A video stream may be captured and stored, for example, using a single camera or stitching together video from several cameras. The technique may be implemented using a high-resolution digital video camera and a computer with a processor and memory. Compressed images may be stored on a digital storage medium, transmitted, and decompressed at a later time for viewing on a video display. The methods described herein may also be realized as a digital storage medium tangibly embodying machine-readable instructions executable by a computer.

Claims

1. A computer-implemented method for compressing a digital video stream to support region-of-interest cropping, the method comprising:

dividing each frame of the digital video stream into macroblocks, wherein each of the macroblocks contains a set of 16×16 pixels;

dividing each frame into virtual tiles, wherein each of the virtual tiles contains a set of multiple macroblocks;

performing intra-frame compression of the digital video stream using constrained motion estimation to ensure that no macroblock in the tile references data beyond the edge of the tile;

performing inter-frame compression of the digital video stream by separately compressing each of the macroblocks in each frame using a discrete cosine transform;

and

generating a compressed video stream from results of the inter-frame compression and intra-frame compression.

2. The method of claim 1 wherein each of the virtual tiles contains a set of N×M macroblocks, where 4≦N≦100 and 4≦M≦100.

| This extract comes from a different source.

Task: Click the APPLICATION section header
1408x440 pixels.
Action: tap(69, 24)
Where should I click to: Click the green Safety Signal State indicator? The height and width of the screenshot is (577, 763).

3. The method of claim 2 wherein N is at least 30 and M is at least 30.

4. The method of claim 1 wherein the tiles are rectangles with an aspect ratio no larger than 2.

5. The method of claim 1 wherein each frame is divided into a set of 4×4 virtual tiles.

6. The method of claim 1 wherein the compressed video stream includes extra slice headers on the left side of every macroblock row in each of the virtual tiles to permit access to macroblocks on the left edge of each tile.

7. The method of claim 1 further comprising breaking skipped macroblock runs into multiple smaller skipped macroblock runs.

8. A computer-implemented method for extracting a region-of-interest from a compressed digital video stream, the method comprising:

dividing each frame of the compressed digital video stream into macroblocks, wherein each of the macroblocks represents compressed 16×16 pixels;

dividing each frame of the compressed digital video stream into virtual tiles, wherein each of the virtual tiles contains a set of multiple macroblocks;

removing slices from virtual tiles that do not intersect the region-of-interest to produce cropped frames;

generating a cropped digital video stream from the cropped frames, wherein the cropped digital video stream and the compressed digital video stream have the same video sequence header information.

9. The method of claim 8 wherein each of the virtual tiles contains a set of N×M macroblocks, where 4≦N≦100 and 4≦M≦100.

10. The method of claim 9 wherein N is at least 30 and M is at least 30.

11. The method of claim 8 wherein the tiles are rectangles with an aspect ratio no larger than 2.

12. The method of claim 8 wherein each frame is divided into a set of 4×4 virtual tiles.